Local intelligence is the key to 111’s future

GPs and the organisations they set up should run 111, argues the co-founder of Harmoni

‘Call 111 when it's less urgent than 999' - what could be simpler?

I've been asking around at our local postgraduate centre (yes, we still have one!) about 111. I am greeted either by a blank look or a grimace suggesting strong and primeval disapproval. There's a 111 pilot about to start in a neighbouring borough and the rumours are flying: ‘It's just a re-badged NHS Direct… It means more work for us… Why on earth do we need it? It must cost a fortune when we don't have any money.'

I work 400 metres from the local ambulance station and it's easy to tell when things are kicking off. Another clue is the morning email announcing that our local hospital is closed to acute admissions after a busy night, and would we kindly send patients to another hospital seven miles further away (a long way in London).

As a seasoned (old) ‘unscheduled care provider' (GP) I'm trying to understand this new spin of the wheel.

I co-founded Harmoni 15 years ago, back in the days when starting co-ops was all the rage and you had to have a funny name. I've worked with the company ever since, and we have endured and embraced the changes.

We've expanded to survive, and took on and ran NHS Direct in West London when it first started.

We can talk intelligently about unscheduled, scheduled and urgent care and, like all species working in and with the NHS, we have adapted to keep up.

I hate to say it but, back in the 90s when I was on call just one night or weekend in four, patients knew what to do. If you were very ill you dialled 999, and if you were just plain old ill you called me. Statistically, I got out of my bed once a week and we just about survived. And my patients did too. Then banks started opening at odd times, you could go shopping on Sundays and things changed.

Another early pioneer in the co-op movement, Mark Reynolds called it the ‘triage gap', where the level of illness in the community did not change but the amount of calls expanded exponentially.

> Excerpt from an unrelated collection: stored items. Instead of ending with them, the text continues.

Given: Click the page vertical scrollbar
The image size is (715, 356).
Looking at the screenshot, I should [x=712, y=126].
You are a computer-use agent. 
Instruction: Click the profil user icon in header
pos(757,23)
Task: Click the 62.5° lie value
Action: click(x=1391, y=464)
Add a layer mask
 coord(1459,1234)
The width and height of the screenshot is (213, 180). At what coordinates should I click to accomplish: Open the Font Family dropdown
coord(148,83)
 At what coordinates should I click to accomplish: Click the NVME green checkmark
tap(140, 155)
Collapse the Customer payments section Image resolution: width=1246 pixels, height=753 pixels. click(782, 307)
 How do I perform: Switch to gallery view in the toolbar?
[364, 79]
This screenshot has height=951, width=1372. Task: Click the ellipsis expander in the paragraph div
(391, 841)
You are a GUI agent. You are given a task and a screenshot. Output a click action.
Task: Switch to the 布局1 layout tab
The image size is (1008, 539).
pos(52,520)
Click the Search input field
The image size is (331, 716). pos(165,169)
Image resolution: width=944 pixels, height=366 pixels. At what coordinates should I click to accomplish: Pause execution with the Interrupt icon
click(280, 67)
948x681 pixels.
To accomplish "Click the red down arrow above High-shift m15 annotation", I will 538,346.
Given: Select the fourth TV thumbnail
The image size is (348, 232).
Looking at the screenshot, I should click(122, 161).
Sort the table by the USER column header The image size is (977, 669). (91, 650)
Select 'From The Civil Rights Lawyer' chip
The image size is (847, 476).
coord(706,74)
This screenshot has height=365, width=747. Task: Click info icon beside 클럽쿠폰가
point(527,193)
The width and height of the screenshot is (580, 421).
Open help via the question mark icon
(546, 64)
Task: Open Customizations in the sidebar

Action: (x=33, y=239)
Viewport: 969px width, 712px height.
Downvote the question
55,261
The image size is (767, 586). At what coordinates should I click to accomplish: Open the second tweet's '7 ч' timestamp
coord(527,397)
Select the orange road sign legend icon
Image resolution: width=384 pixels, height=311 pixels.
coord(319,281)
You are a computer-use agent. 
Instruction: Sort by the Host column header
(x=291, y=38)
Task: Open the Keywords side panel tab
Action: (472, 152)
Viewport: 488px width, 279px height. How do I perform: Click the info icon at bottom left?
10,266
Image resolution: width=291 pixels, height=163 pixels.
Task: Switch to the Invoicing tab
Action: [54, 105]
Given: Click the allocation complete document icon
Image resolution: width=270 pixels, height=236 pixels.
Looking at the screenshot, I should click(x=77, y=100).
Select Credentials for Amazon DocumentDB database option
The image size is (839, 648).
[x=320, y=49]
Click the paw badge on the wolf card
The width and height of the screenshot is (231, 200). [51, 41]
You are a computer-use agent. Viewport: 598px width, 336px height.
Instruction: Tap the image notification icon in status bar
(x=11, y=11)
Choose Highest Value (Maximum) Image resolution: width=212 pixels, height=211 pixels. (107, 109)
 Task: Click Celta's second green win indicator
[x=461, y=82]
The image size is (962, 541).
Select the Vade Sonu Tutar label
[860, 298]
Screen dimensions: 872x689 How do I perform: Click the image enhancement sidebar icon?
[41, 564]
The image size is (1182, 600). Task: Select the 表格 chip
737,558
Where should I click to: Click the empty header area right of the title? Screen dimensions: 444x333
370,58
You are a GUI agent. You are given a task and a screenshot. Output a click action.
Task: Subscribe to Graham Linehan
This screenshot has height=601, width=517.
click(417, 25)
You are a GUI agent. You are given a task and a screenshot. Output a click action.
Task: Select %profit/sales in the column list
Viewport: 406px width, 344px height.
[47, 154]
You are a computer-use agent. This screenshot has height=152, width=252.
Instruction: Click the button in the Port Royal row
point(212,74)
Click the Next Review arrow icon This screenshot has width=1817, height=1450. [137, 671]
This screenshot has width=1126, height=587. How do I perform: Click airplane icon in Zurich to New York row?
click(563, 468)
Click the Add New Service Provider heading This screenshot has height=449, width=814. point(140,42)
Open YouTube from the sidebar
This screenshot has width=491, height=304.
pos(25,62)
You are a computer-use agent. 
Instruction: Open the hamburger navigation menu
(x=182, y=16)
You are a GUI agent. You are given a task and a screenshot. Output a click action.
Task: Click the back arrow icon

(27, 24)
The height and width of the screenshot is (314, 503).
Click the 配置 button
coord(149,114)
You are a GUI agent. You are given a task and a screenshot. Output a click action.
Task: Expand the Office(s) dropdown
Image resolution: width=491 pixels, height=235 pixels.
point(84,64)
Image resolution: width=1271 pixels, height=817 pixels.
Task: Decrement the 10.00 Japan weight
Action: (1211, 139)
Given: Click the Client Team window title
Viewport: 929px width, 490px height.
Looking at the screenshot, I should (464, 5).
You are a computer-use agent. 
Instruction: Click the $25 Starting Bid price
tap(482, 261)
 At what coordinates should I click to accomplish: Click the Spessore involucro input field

This was the beginning of the beginning of the end of personal care. The response to rising demand has been an ever increasing number of organisations handling it: OOH, WIC, NHSD, UCC, PCC, UTC, A&E. The acronyms have multiplied and patients don't know where to go.

Well, they know in my patch. They go to A&E.

A&E has more brand awareness than M&S and when somebody said that all comers must be seen and treated in four hours, the bills started clocking up.

Now 111 is going to be the solution to all these problems! One free call, no ring-backs and everybody will know what the NHS can do for you, whatever the time and wherever you live.

And that's the trick. The talk is about the software and clinical assessment done by non clinicians when the key to making this happen for patients is the ‘directory of services'. Built into the system is the local intelligence to match the needs of the patient to the resources available.

If you want to survive in this pluralistic health service, you need to make sure your DOS entry is up to date, and does what it says it does. A blocked catheter at 1pm is a different problem to the same at 1am, but the need to change it is no less pressing.

But what if somebody else was in charge of 111? It could be a regional ambulance trust, or your local acute trust, or even your local council – rumour has it they are interested in this ‘any willing provider' contract).

We all need ‘footfall' to justify our existence and much as we whinge about how busy we are and how under-resourced our practices are, in truth if we were to become less popular and patients found alternative ways of treating themselves, there might be a radical look at the way primary care is organised.

111 will make us busier but it will also cement our role in the great scheme of things. If another non-GP organisation was running 111, alternative providers could scoop up those nice easy patients with acute problems – leaving us with the thorny hard-to-please patients with the long-term intractable conditions.

General practice should be the default first port of call for everything except emergencies. If GPs and the organisations that they set up run 111, common sense medicine will survive.